--- Written instruction ---
Extend the forum thread on vinegar making, picking up right after its final post.

--- Document ---
I have read a couple along with some extension bulletins. In addition to hours of reading I have had much trial and error (seems like mostly error) to reach a point where I’m comfortable that my process and testing methods are reliable.


hipbee said:


> P.S. I go down to lula to visit don pretty often(looks like your pretty close), let me know if you are ever in need of a CNG inspection.


I haven’t met Don, but know of him. Lula is probably about 25 - 30 miles away. We may bump into one another…...


----------



## hipbee (Sep 11, 2009)

Thanks for the info Dan.....I have been making mead for 6 years so I'm sure I can make vinegar after some studying. You have saved me from just going in half ****ed and pouring vinegar into some mead I read a brief article online that made it sound even simpler than mead making! Can you suggest any good books on the matter?


----------



## beemandan (Dec 5, 2005)

'Vinegar' by Lawrence Diggs is a pretty good introduction to vinegar making.

--- Supplied material ---
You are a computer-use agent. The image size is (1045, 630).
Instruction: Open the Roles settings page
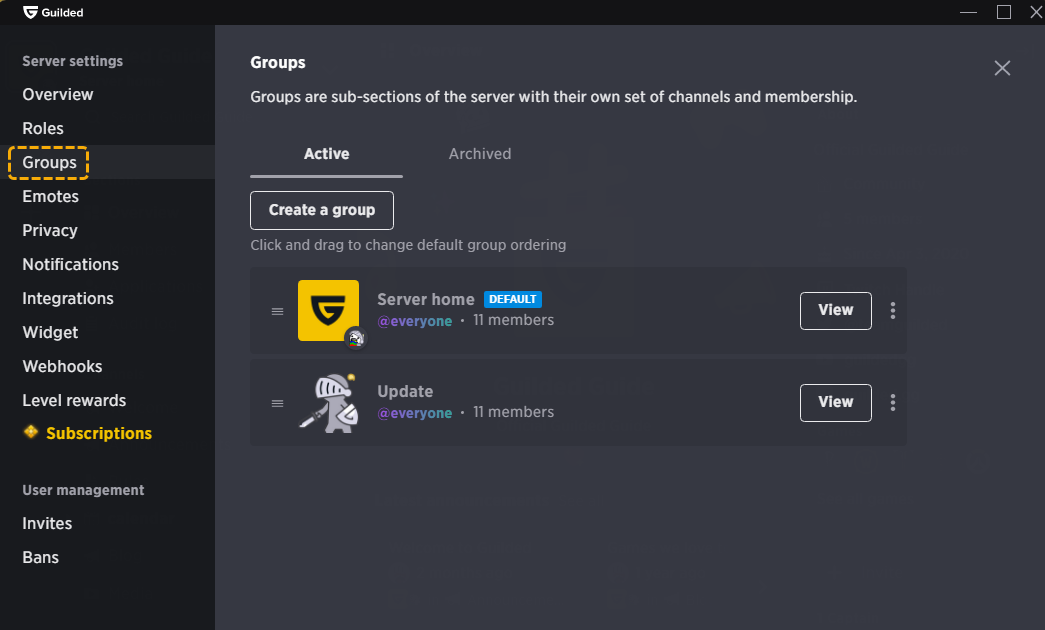43,128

--- Task result ---
I'm sure you won't have a problem making vinegar but I just wanted to caution you about getting it right. I've seen youtube videos that made it look simple but they really don't give you enough information to do it safely. Maybe they actually do it the way they say but when I tried their methods my vinegar was nowhere near 5% acidity. 
Good luck to you


----------



## Ben Brewcat (Oct 27, 2004)

Get a book or do a little online research... vinegar-making is pretty easy with basic meadmaking skills. Like most things it's about sanitation, cleanliness, quality ingredients and time. Alternately, while it's not strictly cricket, mead makes for great barter!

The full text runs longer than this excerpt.